At runtime, virtual devices can be hotplugged from either primary or secondary processes using the standard hotplug flow described above, and will be synchronized across all processes. Note that secondary processes can specify virtual devices via --vdev on the command line during initialization, which creates process-local devices, but runtime hotplug operations using rte_dev_probe() always synchronize devices across all processes.

2.4.3. Kernel Uevent Handling (Linux only)

DPDK’s device event monitoring works by listening to Linux kernel uevents via a netlink socket. The application must explicitly start monitoring by calling rte_dev_event_monitor_start(). When rte_dev_event_monitor_start() is called, DPDK creates a NETLINK_KOBJECT_UEVENT socket that receives notifications from the kernel about device state changes.

2.4.3.1. Uevent Flow

The flow from hardware event to application notification follows this path:

  1. Hardware Event: When a device is physically added or removed, the kernel detects the change (e.g., PCI hotplug event).

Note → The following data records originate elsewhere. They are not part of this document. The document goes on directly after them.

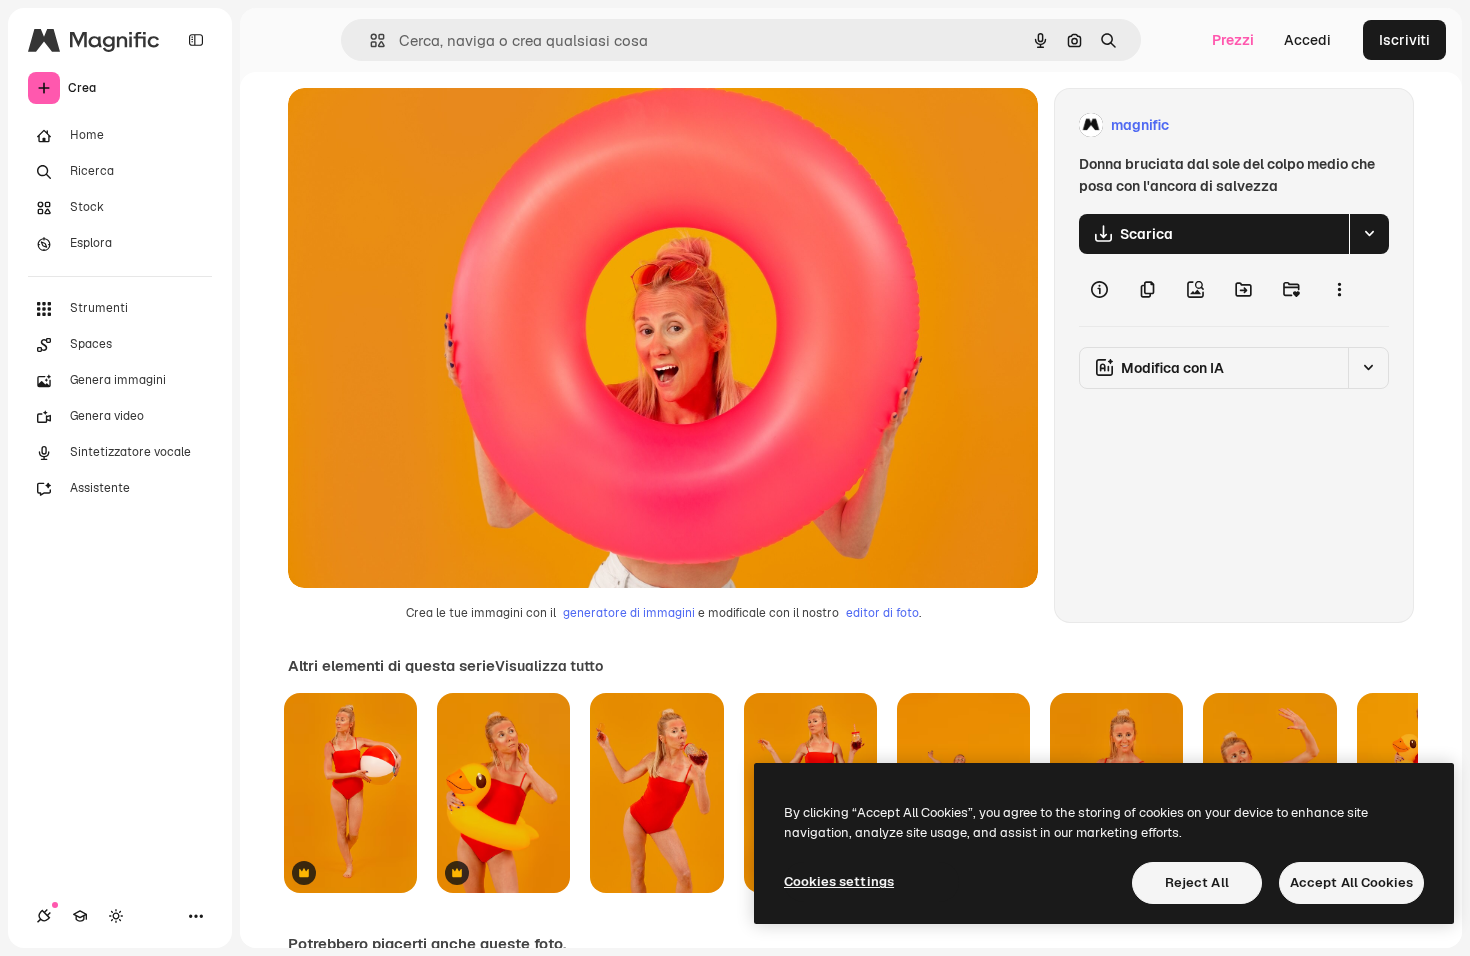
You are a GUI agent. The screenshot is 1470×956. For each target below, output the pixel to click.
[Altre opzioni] (1339, 290)
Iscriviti (1404, 40)
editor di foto (882, 613)
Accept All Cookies (1351, 882)
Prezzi (1233, 40)
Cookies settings (839, 881)
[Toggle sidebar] (196, 40)
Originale (420, 125)
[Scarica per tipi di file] (1369, 234)
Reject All (1197, 882)
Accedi (1307, 40)
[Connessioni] (44, 916)
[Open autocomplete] (369, 40)
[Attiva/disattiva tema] (116, 916)
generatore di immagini (629, 613)
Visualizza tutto (549, 666)
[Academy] (80, 916)
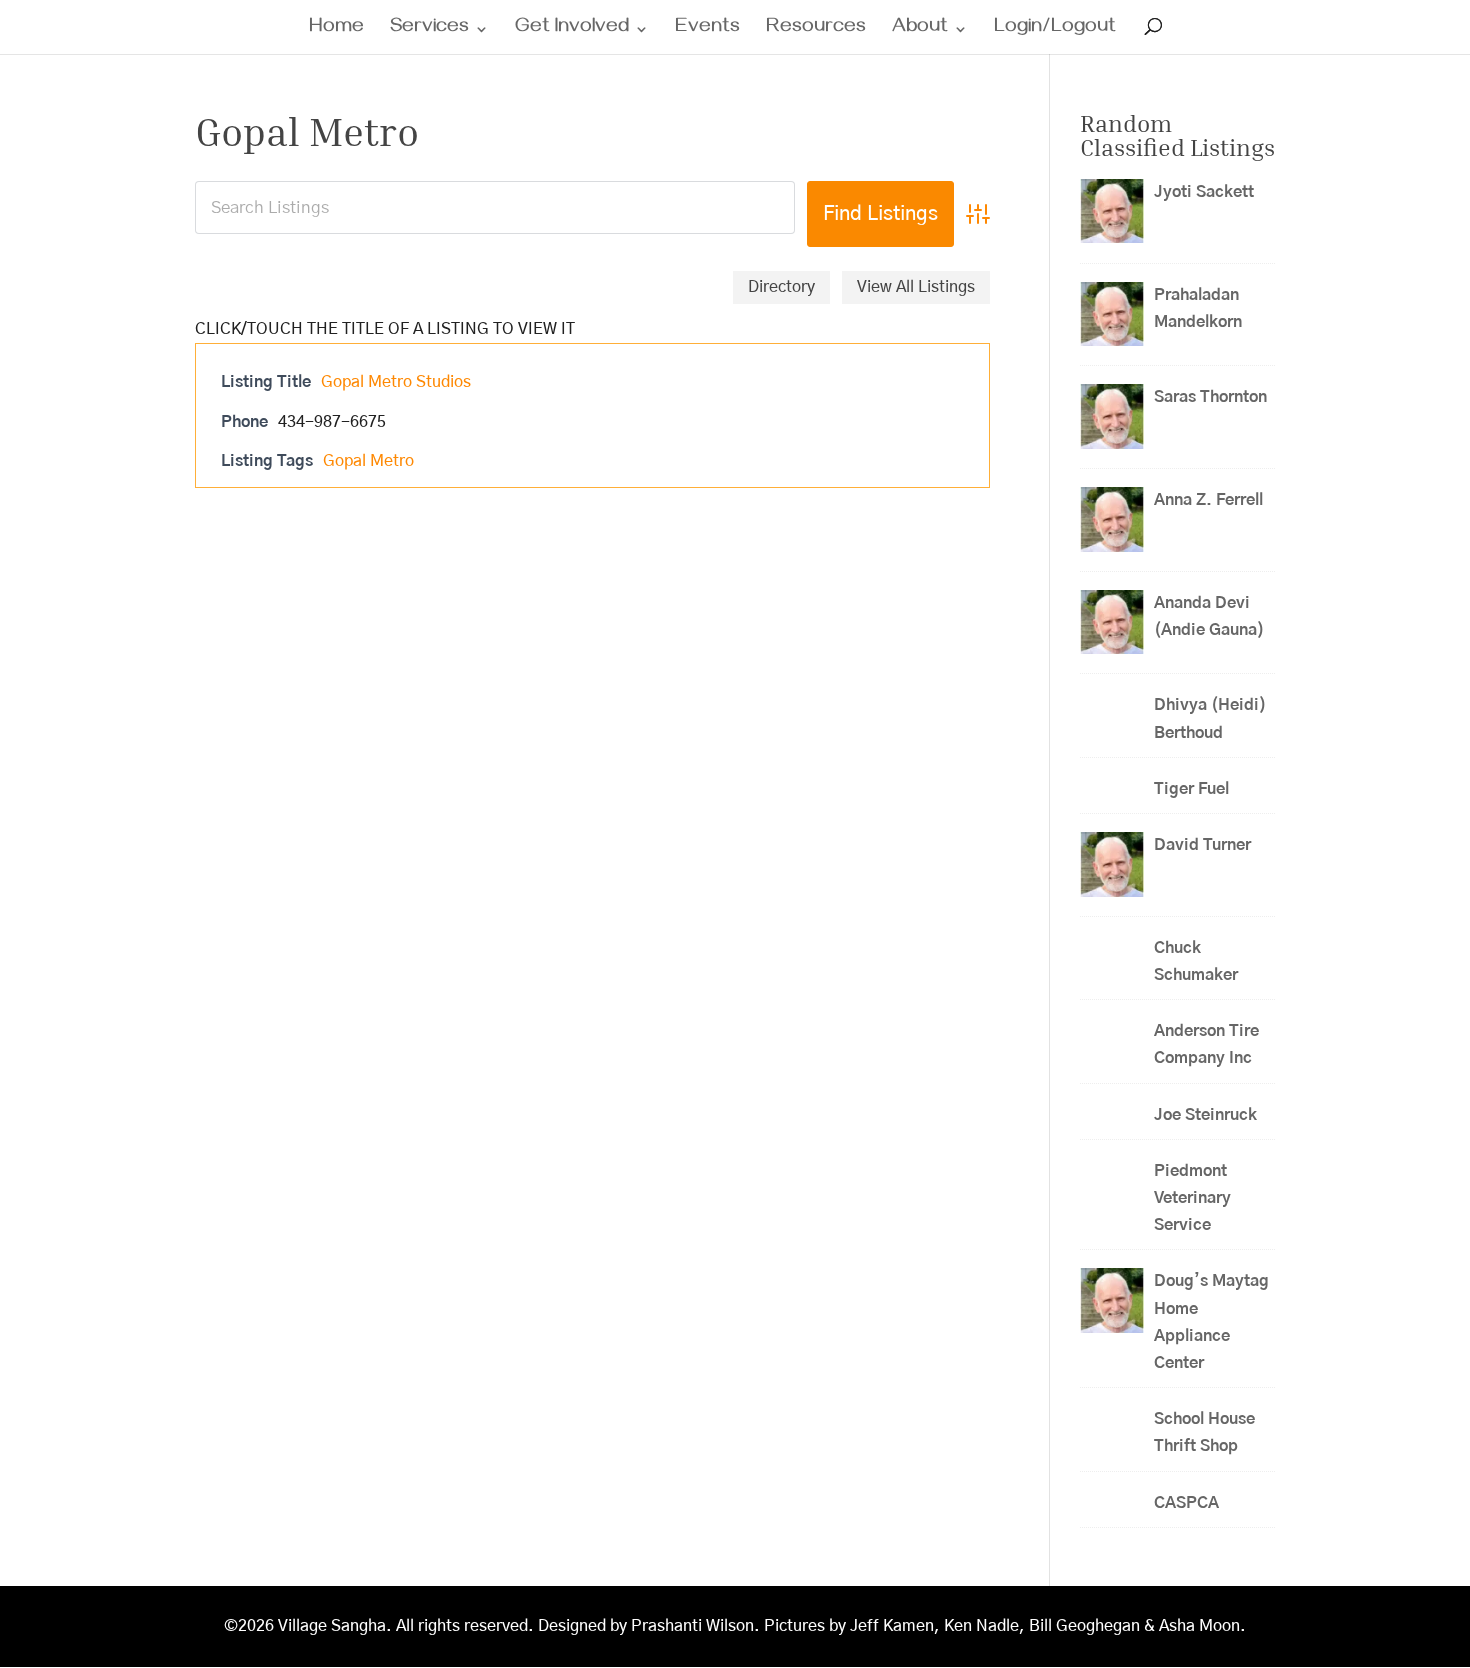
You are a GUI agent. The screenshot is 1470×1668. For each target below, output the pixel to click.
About (920, 31)
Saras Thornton (1210, 397)
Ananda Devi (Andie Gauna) (1209, 616)
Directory (781, 287)
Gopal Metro (368, 461)
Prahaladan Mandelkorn (1198, 308)
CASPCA (1186, 1503)
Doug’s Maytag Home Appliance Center (1211, 1322)
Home (336, 31)
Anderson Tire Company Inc (1206, 1044)
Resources (816, 31)
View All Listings (916, 287)
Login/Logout (1055, 31)
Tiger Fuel (1191, 789)
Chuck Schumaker (1196, 961)
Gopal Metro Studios (396, 382)
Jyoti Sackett (1204, 192)
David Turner (1202, 845)
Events (707, 31)
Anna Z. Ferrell (1208, 500)
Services (429, 31)
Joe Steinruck (1205, 1115)
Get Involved (572, 31)
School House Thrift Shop (1204, 1432)
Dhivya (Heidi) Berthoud (1210, 718)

  2. Kernel Uevent Generation: The Linux kernel generates a uevent and broadcasts it via netlink to all listening processes. User-space tools like udev or systemd-udevd typically listen to these events to perform system-level actions such as creating device nodes in /dev, loading kernel modules, or changing permissions.

  3. DPDK Netlink Reception: DPDK’s netlink socket receives the same uevent notifications in parallel with udev/systemd. This allows DPDK to react to device changes independently of system-level device management.

  4. Application Callback: DPDK parses the uevent and invokes registered application callbacks, allowing the application to handle the device change.

The mechanism works as follows:

  1. Netlink Socket Creation: DPDK creates a netlink socket bound to receive all kernel kobject uevents.

  2. Uevent Reception: When a device is added or removed, the Linux kernel broadcasts a uevent message containing: - ACTION=add or ACTION=remove - SUBSYSTEM=pci, uio, or vfio - PCI_SLOT_NAME=<device> (e.g., 0000:02:00.0)

  3. Event Parsing: DPDK parses these messages to extract the device name, action type, and subsystem, then invokes registered application callbacks.

  4. Interrupt-driven: The socket is registered with DPDK’s interrupt framework, so uevent handling is asynchronous and doesn’t require polling.

This infrastructure only monitors physical devices managed by the kernel. Virtual devices created by DPDK do not generate kernel uevents.

Note

Some device types use alternative notification mechanisms. For example, Mellanox NICs using the mlx4 or mlx5 PMDs may receive hotplug notifications through InfiniBand verbs events rather than kernel uevents, as these devices are managed by the IB subsystem in addition to the network stack.

2.4.4. SIGBUS Handling

If the application attempts to access memory-mapped device registers after the device is removed, a SIGBUS signal may be generated. The rte_dev_hotplug_handle_enable() function registers a signal handler that identifies which device caused the fault using the faulting address, invokes the bus’s signal handler to handle the error, and allows the application to continue rather than crashing.